(Required action) Your copy should match the listing below word for word, with no images in it.

(Task data)
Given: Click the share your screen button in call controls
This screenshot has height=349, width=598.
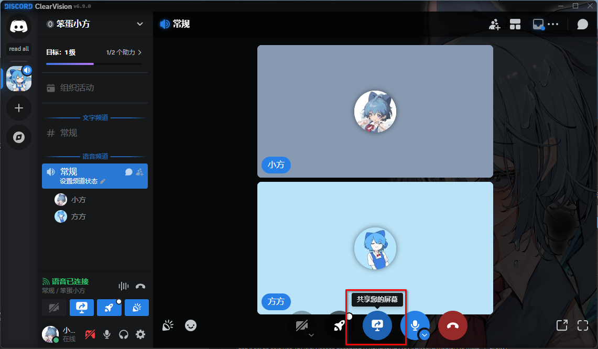Looking at the screenshot, I should tap(377, 325).
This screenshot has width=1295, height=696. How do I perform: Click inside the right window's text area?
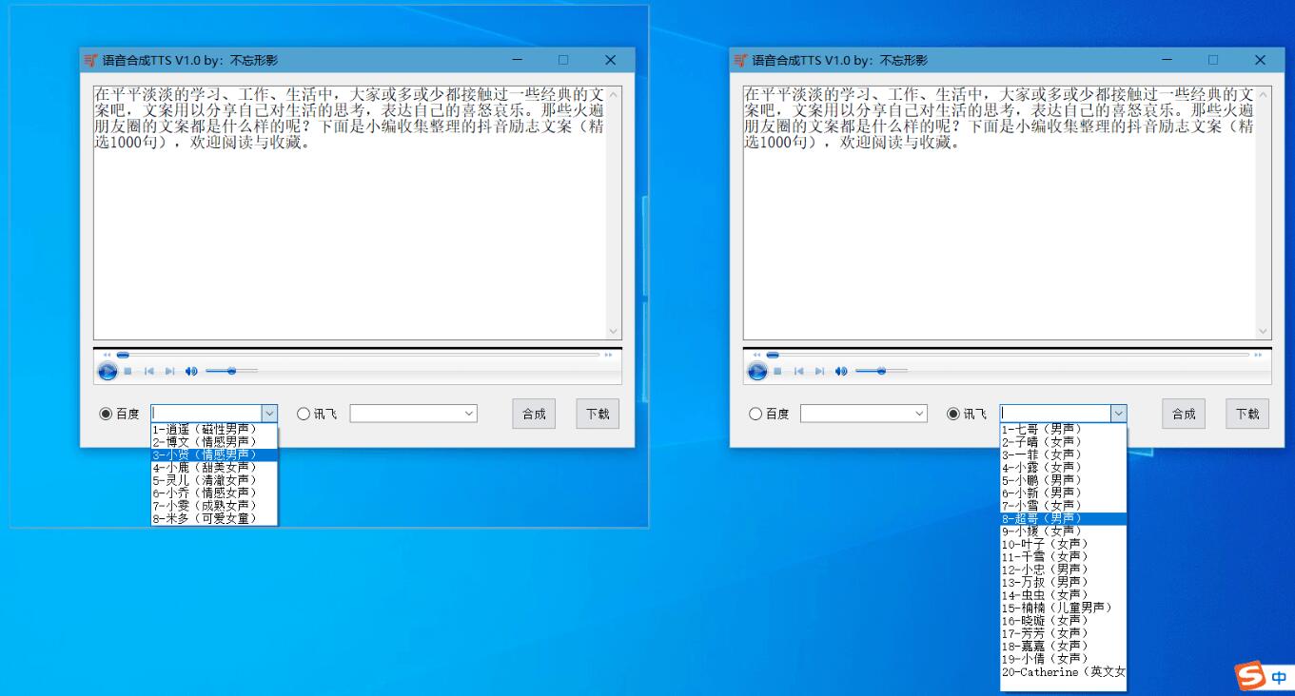[x=999, y=209]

(Exercise result)
Given: Click the share your screen button in call controls
This screenshot has height=349, width=598.
Looking at the screenshot, I should tap(377, 325).
This screenshot has width=1295, height=696. How do I perform: Click inside the right window's text area?
[x=999, y=209]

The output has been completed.